Voeux de l' imprimerie.
Au roy.
Durant le siege de La Rochelle 1628.
Ode.
Cheres délices de la terre,
Miroir des princes plus parfaits ;
Prince aussi redoutable en guerre,
Que débonnaire en temps de paix ;
Croy qu' en vain ta dextre animée
Braveroit au front d' une armée
Les efforts d' un peuple mutin ;
Si dans le temple de memoire,
L' image qu' on dresse à ta gloire
Ne bravoit l' effort du destin.
Souffre donc, ô puissant monarque,
Qu' au milieu de tant de soldats
Qui s' en vont affronter la parque,
Dessus les traces de tes pas ;
Je vienne rendre quelque hommage
À la grandeur de ton courage,
À qui tout doit estre soumis ;
Souffre que tes faits je raconte,
Pour graver doublement la honte
Sur le front de tes ennemis.
Tous ces grands heros de la Gréce,
Qui par tant de beaux faits divers
Signalerent leur hardiesse
Aux quatre coins de l' univers,
Verroient languir dans l' oubliance
Le souvenir de leur vaillance
Qui brava tant de nations,
Si la muse aux accens suprémes
N' eut entrepris dans ses poëmes
D' eterniser leurs actions.
Aussi ne faut-il pas qu' on pense,
Apres qu' on a bien combattu,
Qu' une plus digne récompense
Puisse honorer cette vertu ;
L' onde est douce à quiconque brûle
Des ardeurs de la canicule ;
Et les dieux mesme ont advoüé,
Qu' en la chaleur d' une victoire
Rien n' est de si doux que la gloire
Qu' on reçoit d' estre bien loüé.
Mais la plus parfaite loüange
Periroit avec son sujet,
Si par je ne sçay quoy d' estrange
Je n' en ressuscitois l' objet ;
C' est ce bel art où je preside
Qui sert d' une puissante aegide
Contre l' atteinte du trespas ;
C' est par luy, quand l' homme succombe
Dans l' obscure nuit d' une tombe,
Que sa vertu n' y tombe pas.
Ô que si le grand Alexandre
En eut pû connoistre le prix !
Il n' eut pas pleuré sur la cendre
D' un pour qui l' on fit tant d' escrits.

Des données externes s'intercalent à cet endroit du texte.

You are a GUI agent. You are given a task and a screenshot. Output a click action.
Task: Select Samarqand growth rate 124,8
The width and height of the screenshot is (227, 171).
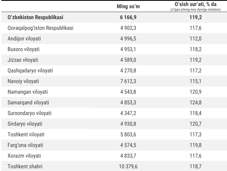click(196, 102)
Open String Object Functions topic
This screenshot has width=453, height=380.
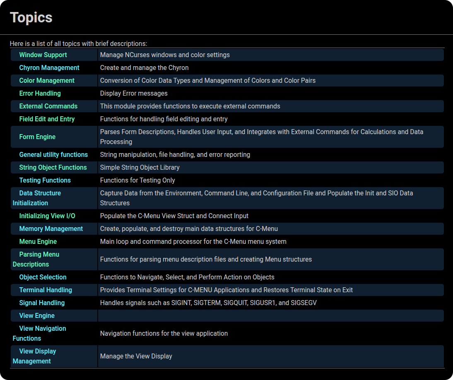[x=53, y=167]
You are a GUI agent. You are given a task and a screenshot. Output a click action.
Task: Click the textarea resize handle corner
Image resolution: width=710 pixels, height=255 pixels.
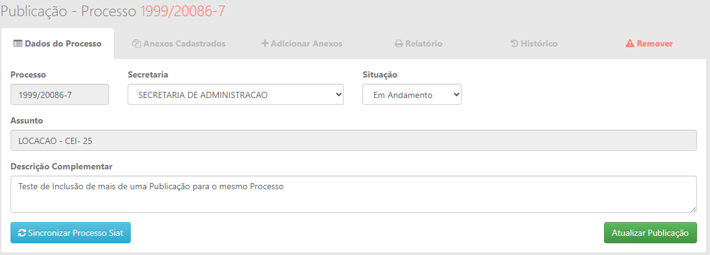[694, 209]
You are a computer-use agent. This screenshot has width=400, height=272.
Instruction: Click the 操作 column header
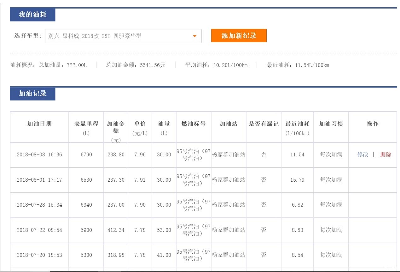click(373, 124)
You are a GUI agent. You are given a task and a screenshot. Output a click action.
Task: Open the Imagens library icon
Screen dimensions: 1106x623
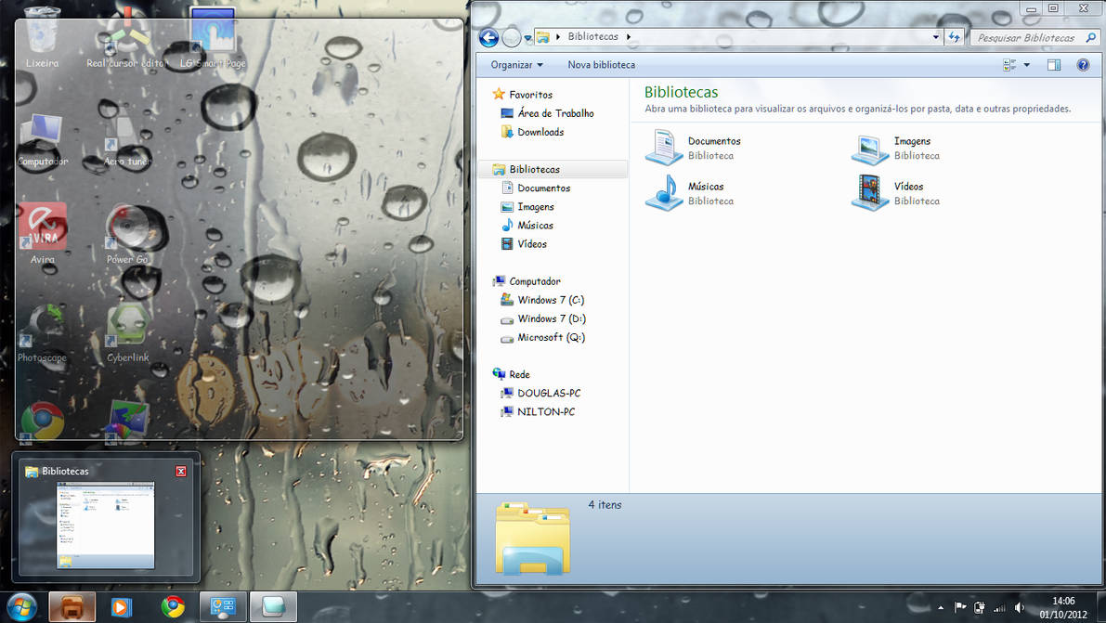tap(869, 147)

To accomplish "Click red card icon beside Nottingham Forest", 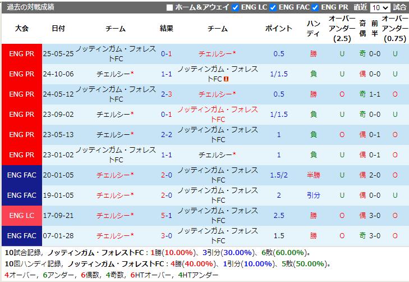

Quoy que son ame fust saisie
De l' amour de la poësie,
Qui promet de rendre immortels
Ceux qu' elle flatte de ses charmes ;
C' est de moy seule que ses armes
Eussent esperé des autels.
Faut-il que tes peuples s' estonnent
Si parmy l' horreur et l' effroy
De cent canons qui t' environnent
Je me viens presenter à toy ?
C' est afin de faire connaistre
Que le mesme air qui les fit naistre,
Fut celuy qui vint m' animer ;
Et que comme l' artillerie
Peut faire craindre sa furie,
Ma douceur me peut faire aimer.
Mais, ô monarque incomparable,
Heros, ma gloire, et mon appuy,
Si mon art est si favorable
À ceux qui recourent à luy ;
Rends-luy caresse pour caresse,
Il t' aborde avec allegresse ;
Et ma voix ose t' assurer,
Que si ta faveur le seconde,
Il ne paroistra plus au monde
Qu' afin de t' y faire adorer.
Ainsi puisses-tu comme un foudre
Destruire l' audace et l' orgueil
De ces gens qui t' ont fait resoudre
À leur préparer un cercueil
Qu' autant d' assauts que tu leur donnes
T' acquierent autant de couronnes ;
Et qu' apres tous ces beaux exploits,
Ta main fatalement choisie,
Sur le tombeau de l' heresie
Plante l' estandart de la croix.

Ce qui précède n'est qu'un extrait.